#### [Task details]
Leave out every picture, and return exactly the lines from the line containing "Instruction: Toggle Bold formatting (Ж)" through the end of the records below, both inclusive.

#### [Data for analysis]
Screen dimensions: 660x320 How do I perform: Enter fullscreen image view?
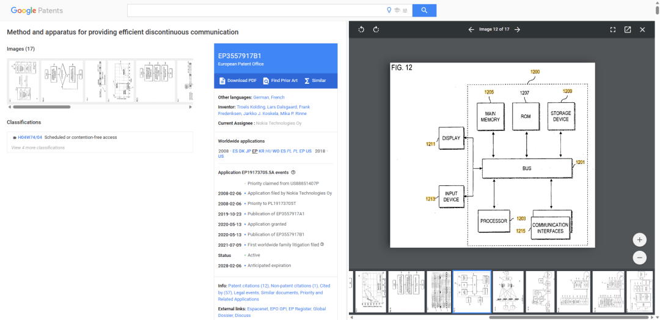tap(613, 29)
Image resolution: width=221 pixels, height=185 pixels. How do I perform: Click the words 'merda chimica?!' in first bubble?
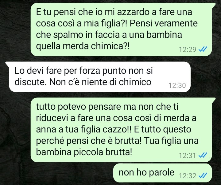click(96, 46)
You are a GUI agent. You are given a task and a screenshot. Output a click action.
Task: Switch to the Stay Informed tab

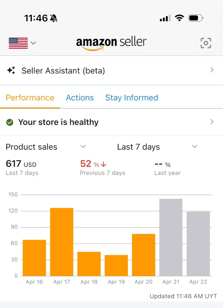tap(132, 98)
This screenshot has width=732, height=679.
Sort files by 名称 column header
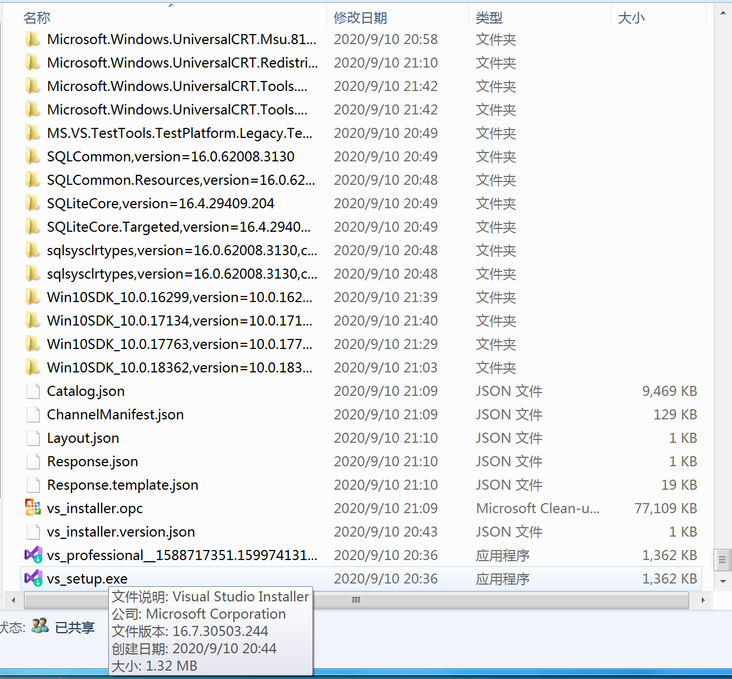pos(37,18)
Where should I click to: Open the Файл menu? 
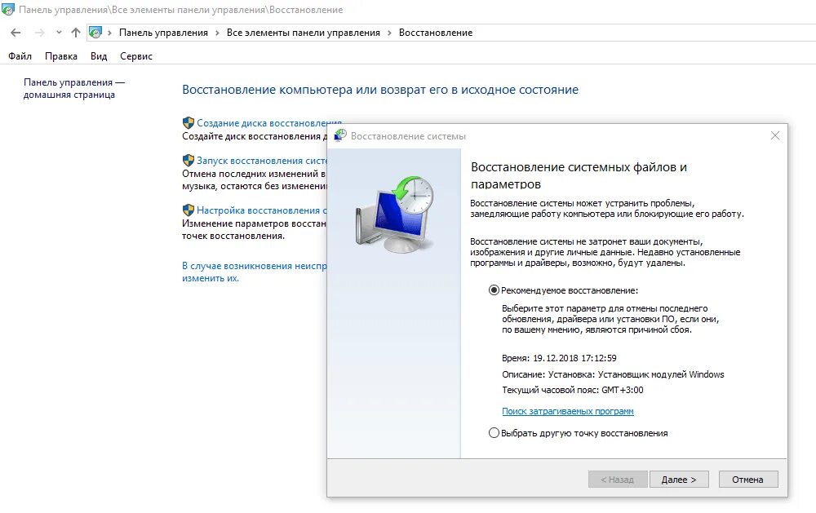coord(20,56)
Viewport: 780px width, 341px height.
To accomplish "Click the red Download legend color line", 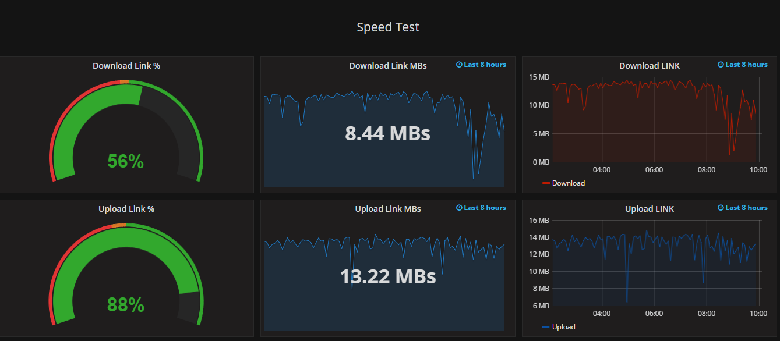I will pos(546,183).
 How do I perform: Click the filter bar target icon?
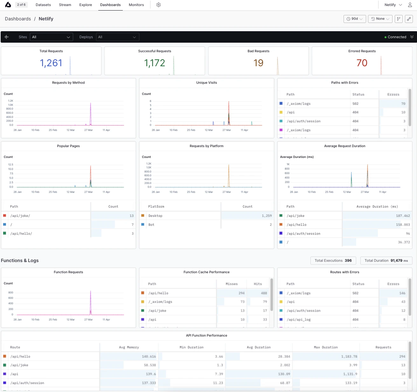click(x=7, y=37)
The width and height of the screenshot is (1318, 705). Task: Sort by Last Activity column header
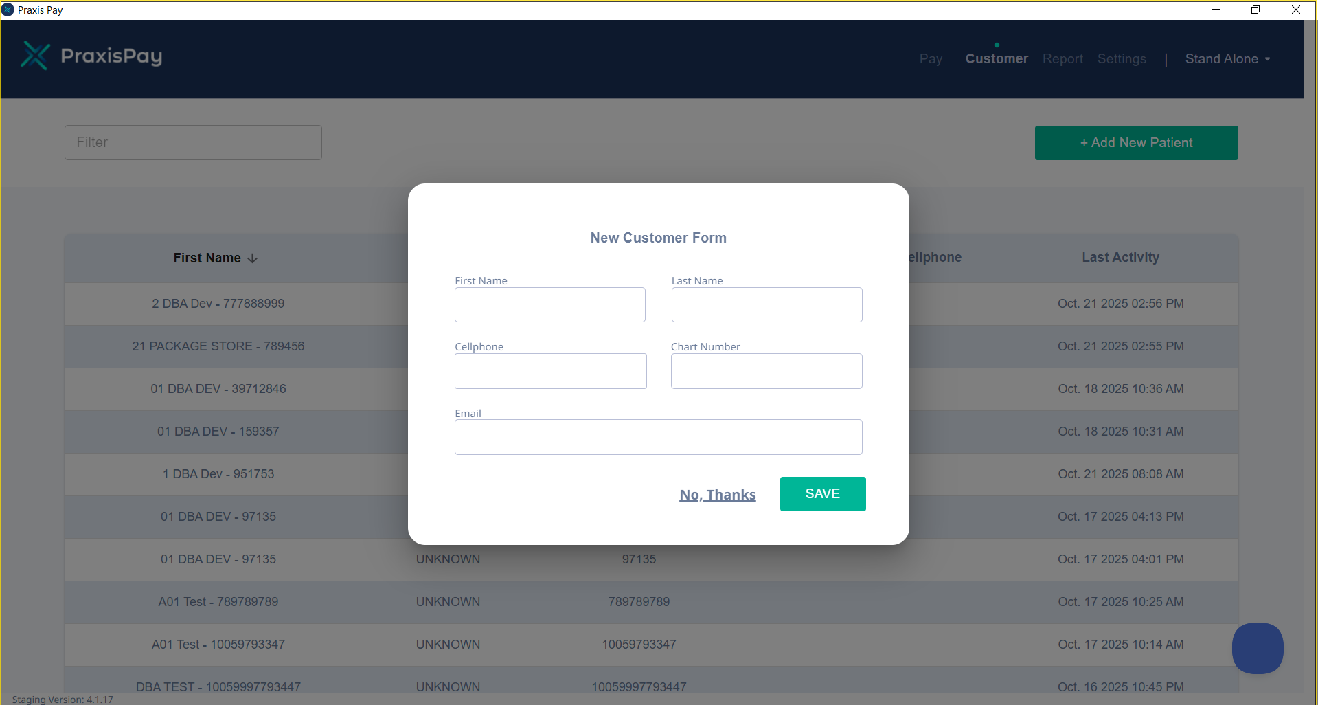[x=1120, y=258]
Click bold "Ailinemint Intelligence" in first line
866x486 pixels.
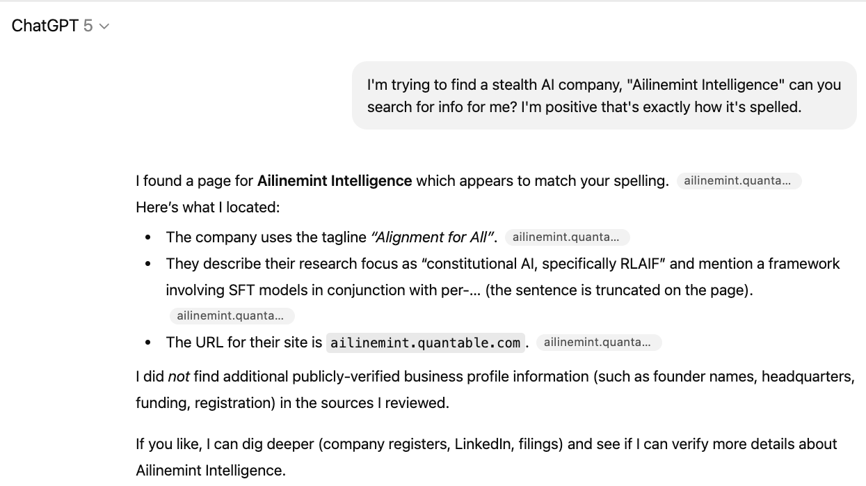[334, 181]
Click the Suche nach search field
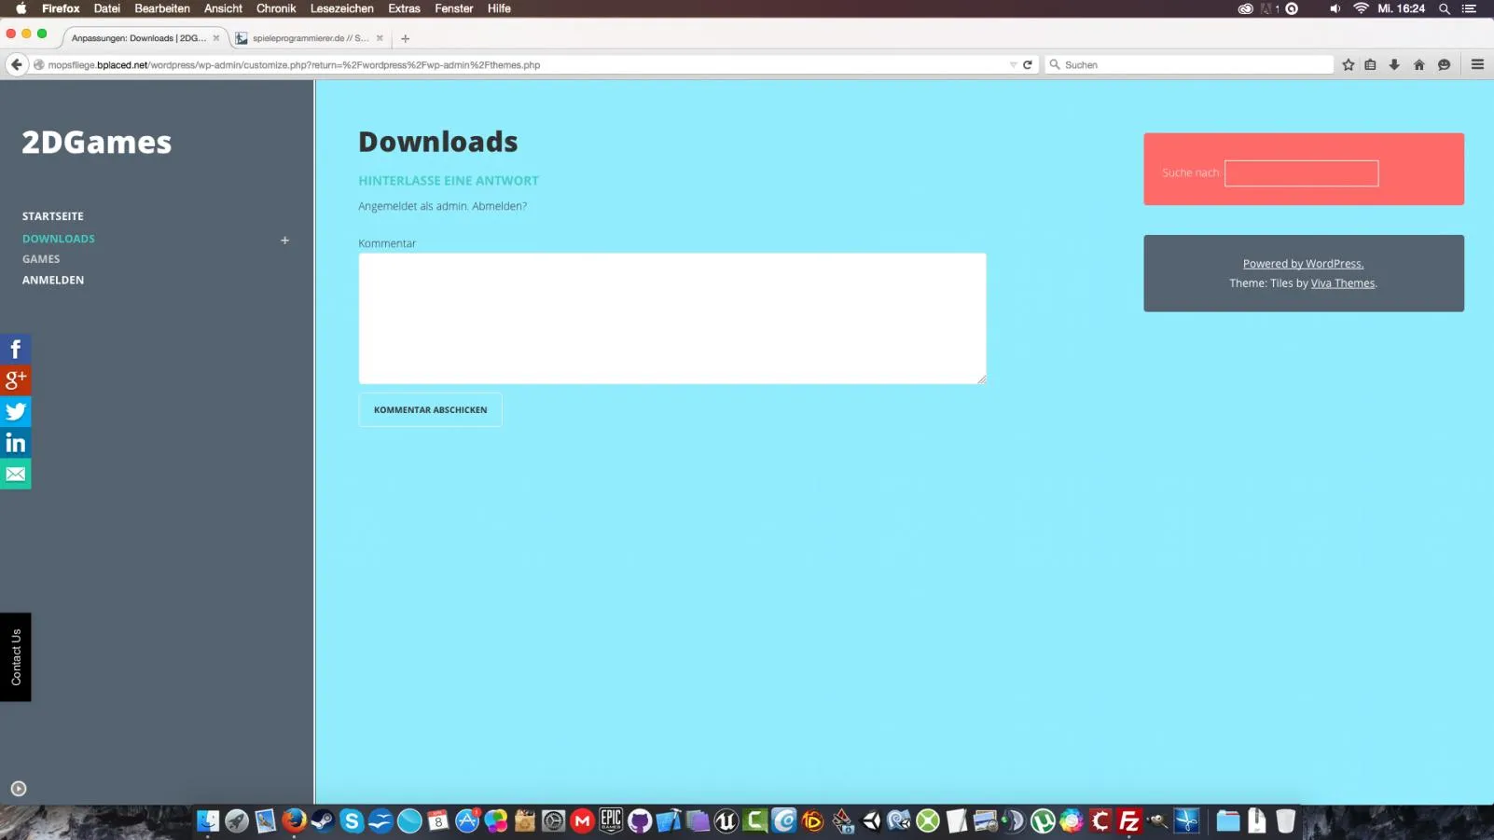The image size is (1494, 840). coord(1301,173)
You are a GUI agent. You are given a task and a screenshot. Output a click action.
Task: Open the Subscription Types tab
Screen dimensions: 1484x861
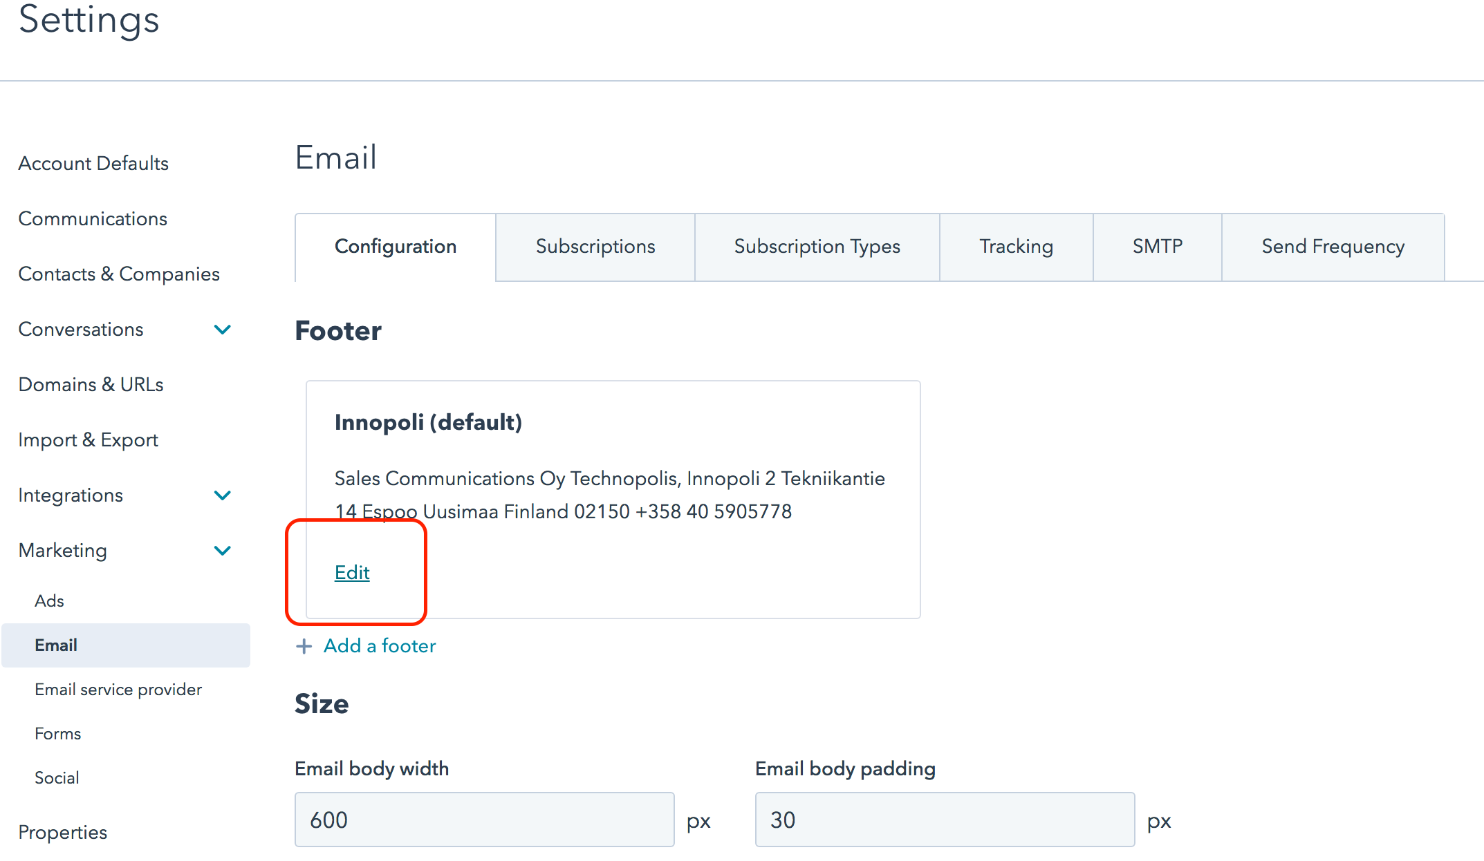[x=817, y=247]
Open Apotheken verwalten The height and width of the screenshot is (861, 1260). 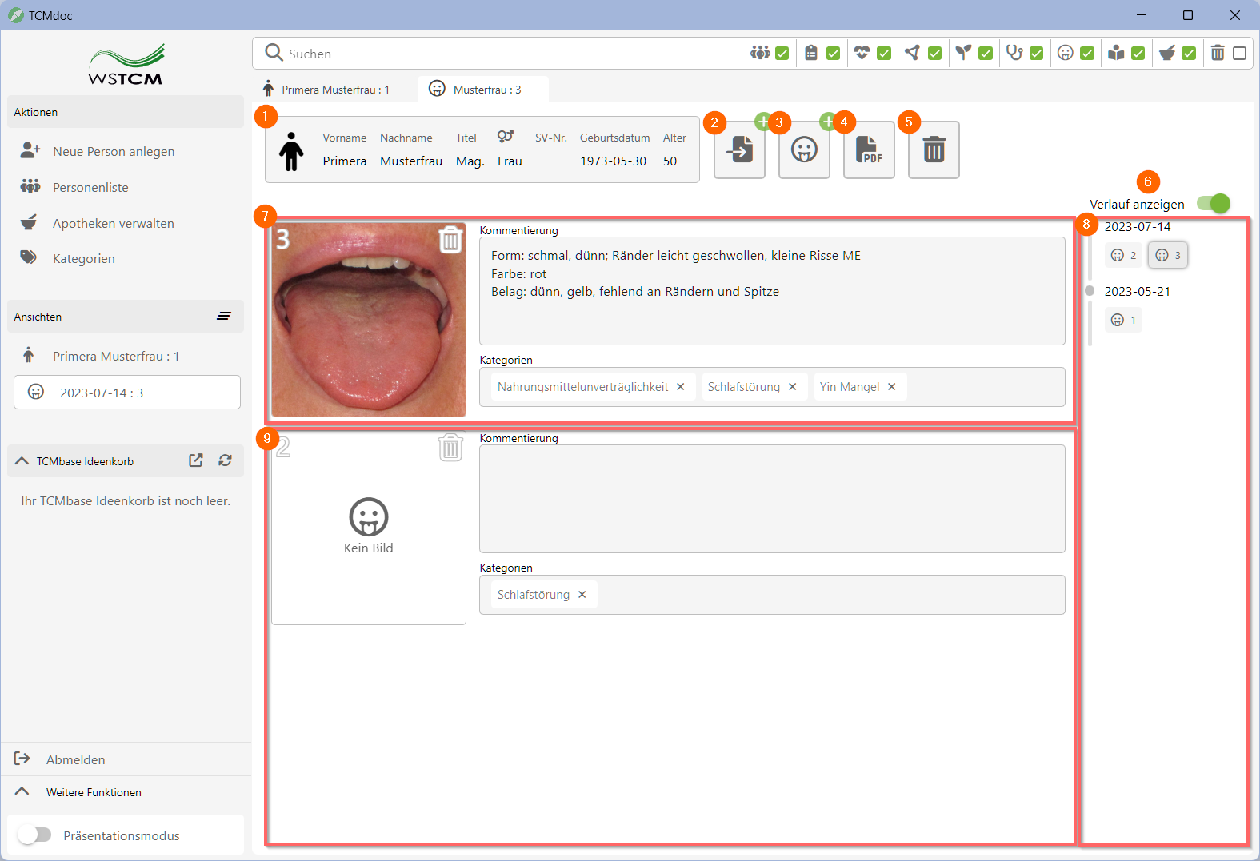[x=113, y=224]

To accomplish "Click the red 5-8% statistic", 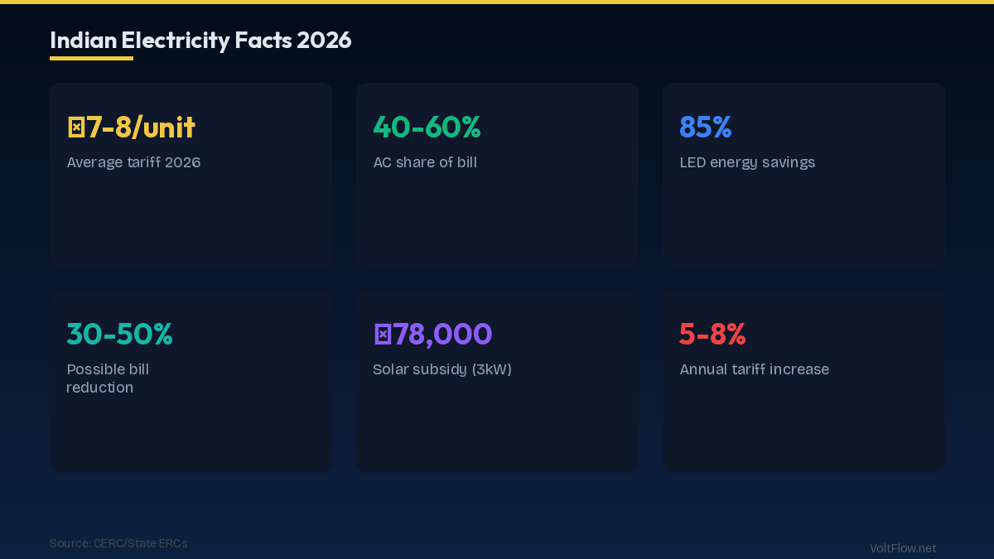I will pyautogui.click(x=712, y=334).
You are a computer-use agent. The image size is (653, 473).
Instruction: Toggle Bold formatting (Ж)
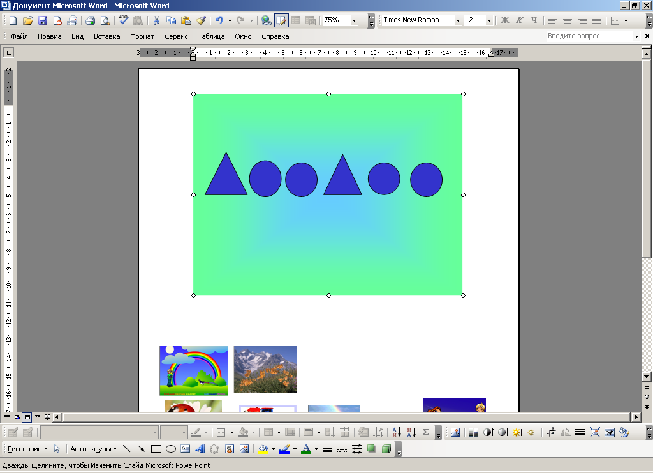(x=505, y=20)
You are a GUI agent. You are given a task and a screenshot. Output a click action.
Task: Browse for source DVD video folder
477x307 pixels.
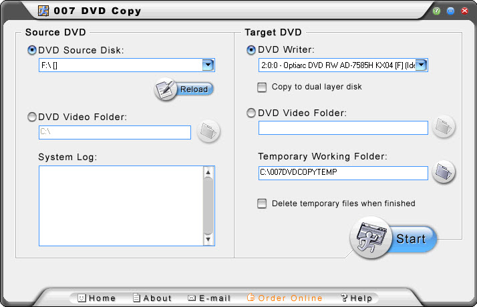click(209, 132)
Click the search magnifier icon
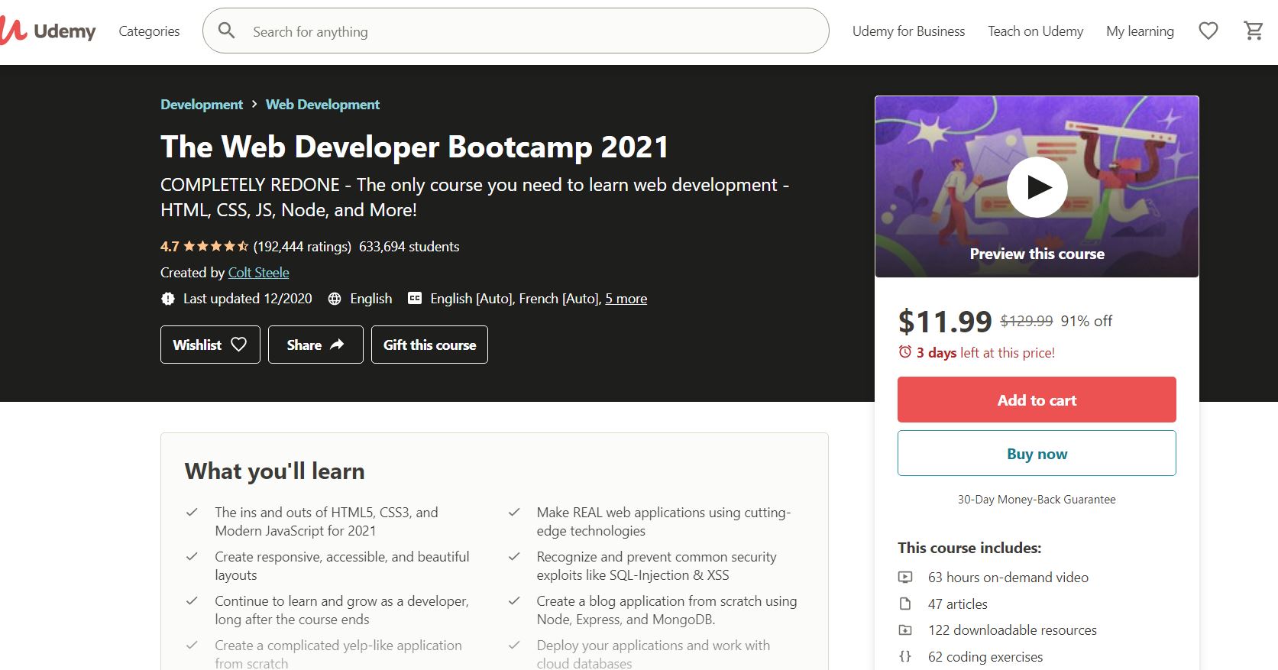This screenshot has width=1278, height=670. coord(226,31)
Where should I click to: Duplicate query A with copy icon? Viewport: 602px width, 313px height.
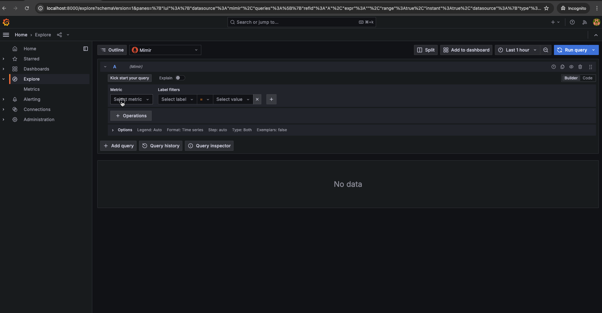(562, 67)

#### [Answer box]
Instruction: Toggle Bold formatting (Ж)
(x=505, y=20)
You are a GUI agent. You are given a task and a screenshot. Output a click action.
Task: Browse for source DVD video folder
477x307 pixels.
click(209, 132)
Click the search magnifier icon
This screenshot has width=1278, height=670. coord(226,31)
Where should I click to: Duplicate query A with copy icon? Viewport: 602px width, 313px height.
(562, 67)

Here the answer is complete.